Hmmm. Still going over this.

Can you use the phasor method for multiloop circuits as well?? Are they essentially ultimately identical in every way? If only I had some fully solved problems, then I could work out both methods and see if they give the same results.

12. Oct 4, 2010

### Markel

Ok, one more question.

If you have a large circuit, perhaps multiloops of different arangements of capacitors inductors and resistors, does the Emf in all of the capacitors all vary by Pi/2 ?

This can't be right. The chapter in my book is called "series RLC circuits"
But on my exam I'm sure there will be a multiloop RLC circuit.

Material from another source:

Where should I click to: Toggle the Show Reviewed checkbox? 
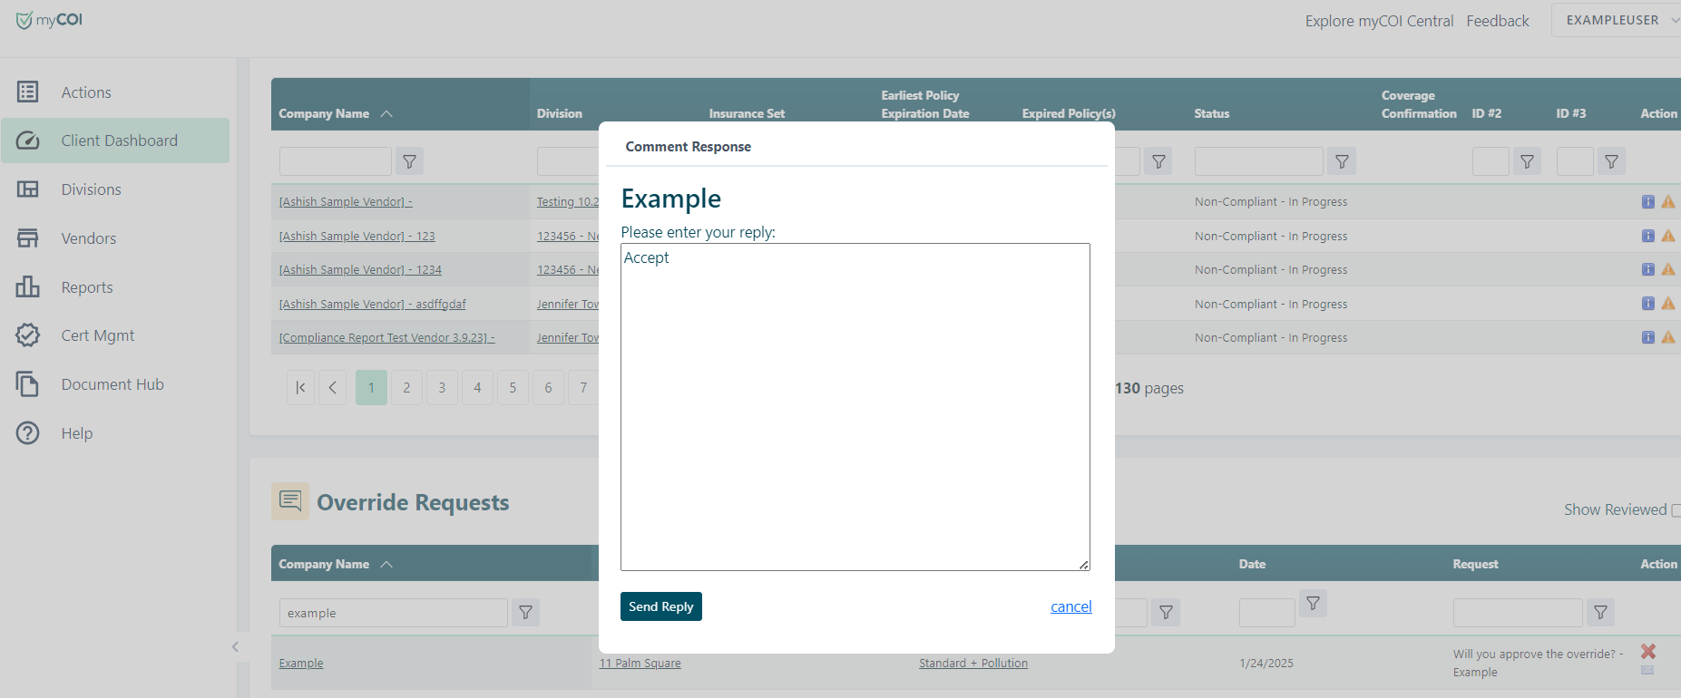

Help!

13. Oct 6, 2010

### Born2bwire

Phasor and complex numbers are equivalent. Phasor deals with the phase and amplitude of the signal and as I mentioned earlier complex numbers are simply another way of encoding the same information. Quite simply,
$$Ae^{i\phi} = A\left(\cos\phi + i\sin\phi \right)$$
where A is the amplitude and \phi is the phase in radians. I do not think it is worth working out how to do it in complex numbers at this point if you are still having trouble with phasors. The concepts are completely the same it's just different on how you work the math. Complex numbers is easier for more direct computation via calculator or computer.

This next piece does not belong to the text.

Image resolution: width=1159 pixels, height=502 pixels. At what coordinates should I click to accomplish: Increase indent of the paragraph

As for multiloops, yes, either one is perfectly capable of describing any analog circuit. You just reduce the circuit down to its equivalent impedance to find the total current. Then, using the total current you can then use the Kirchoff voltage and current rules to find the voltages and currents of the branches. You treat it in the same manner as if it was all resistors, just replace the inductors and capacitors with their equivalent impedances.

14. Oct 6, 2010

### K^2

Phase of EMF on capacitor will always be shifted by Pi/2 relative to current flowing through that capacitor. In a multiloop circuit, however, you can have different phases of current through different capacitors, so the phase of EMF can all be different.

For example:

Code (Text):

C1       C2
+---||---+---||---+
|        |        |
|        z        z
V~       z R1     z R2
|        z        z
|        |        |
+--------+--------+

Here, phases on R1 and R2 will be different, as well as phases on C1 and C2, and depend on frequency of your power supply. However, EMF phases on C1 and R1 will be shifted by Pi/2 relative to each other. Same for C2 and R2. You can easily use complex impedances to figure out these phases and frequency dependence.